- _AANGELEVERDE TEKST_:
---+---
De proceskosten van [eiser] worden begroot op:
- griffierecht
87,00
- salaris gemachtigde
543,00
- nakosten
68,00
Totaal
698,00
4.10.
[eiser] is in het ongelijk gesteld voor zover zijn vordering was gericht tegen [gedaagde] . Daarom moet [eiser] de proceskosten van [gedaagde] betalen, die worden begroot op:
- salaris gemachtigde
543,00
- nakosten
68,00
Totaal
611,00

5.De beslissing

De kantonrechter
5.1.
veroordeelt On Time Housing binnen een week na betekening van dit vonnis ofwel de oude kamer aan de [adres] weer beschikbaar te stellen, ofwel een andere kamer in Amsterdam-Noord, die wat grootte en prijs betreft vergelijkbaar is met de kamer aan de [adres] , waarbij On Time Housing, voor zover de huurprijs een bedrag van € 228,66 per maand te boven gaat, aansprakelijk is voor het meerdere,
5.2.
---+---
- _OEFENMATERIAAL_:

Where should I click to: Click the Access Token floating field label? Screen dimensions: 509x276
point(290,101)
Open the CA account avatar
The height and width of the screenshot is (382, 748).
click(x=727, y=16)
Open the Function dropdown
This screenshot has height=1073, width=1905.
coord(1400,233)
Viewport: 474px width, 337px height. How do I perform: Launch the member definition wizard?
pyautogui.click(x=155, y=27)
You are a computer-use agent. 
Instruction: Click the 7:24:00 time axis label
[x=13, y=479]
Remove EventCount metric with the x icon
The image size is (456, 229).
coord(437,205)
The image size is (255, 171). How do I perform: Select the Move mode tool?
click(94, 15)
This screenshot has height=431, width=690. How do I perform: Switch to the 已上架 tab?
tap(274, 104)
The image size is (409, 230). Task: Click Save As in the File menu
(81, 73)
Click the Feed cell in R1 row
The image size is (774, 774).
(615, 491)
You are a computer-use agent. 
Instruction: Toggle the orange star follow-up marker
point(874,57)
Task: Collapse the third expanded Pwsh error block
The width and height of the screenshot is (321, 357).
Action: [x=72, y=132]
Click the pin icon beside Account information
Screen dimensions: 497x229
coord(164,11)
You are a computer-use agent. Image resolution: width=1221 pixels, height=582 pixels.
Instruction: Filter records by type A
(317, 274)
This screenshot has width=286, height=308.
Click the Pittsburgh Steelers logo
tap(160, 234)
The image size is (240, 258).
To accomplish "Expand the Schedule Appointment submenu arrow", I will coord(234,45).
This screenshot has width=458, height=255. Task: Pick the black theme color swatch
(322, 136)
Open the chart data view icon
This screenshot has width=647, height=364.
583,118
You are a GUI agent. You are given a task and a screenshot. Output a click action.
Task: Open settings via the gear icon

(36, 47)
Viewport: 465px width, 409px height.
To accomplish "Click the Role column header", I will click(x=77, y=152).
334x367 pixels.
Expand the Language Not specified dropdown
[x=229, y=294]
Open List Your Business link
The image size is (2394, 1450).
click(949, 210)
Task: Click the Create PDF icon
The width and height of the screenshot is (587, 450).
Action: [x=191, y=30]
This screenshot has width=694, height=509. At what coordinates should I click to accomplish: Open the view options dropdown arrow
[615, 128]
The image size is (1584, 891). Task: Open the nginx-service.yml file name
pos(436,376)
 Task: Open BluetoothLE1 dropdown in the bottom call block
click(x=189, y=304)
---+---
- _OPDRACHTEN_:
1. Noem alle kostenposten uit de eerste begroting van de proceskosten van [eiser] in de aangeleverde tekst, elk met het bijbehorende bedrag.
2. Toon elke regel uit de rijen hierboven waarin de string "pixels" voorkomt, waarbij hoofdletters en kleine letters van belang zijn.

- _ANTWOORDEN PER OPDRACHT_:
1.
- griffierecht: 87,00
- salaris gemachtigde: 543,00
- nakosten: 68,00

2.
You are a computer-use agent. Image resolution: width=1221 pixels, height=582 pixels.
334x367 pixels.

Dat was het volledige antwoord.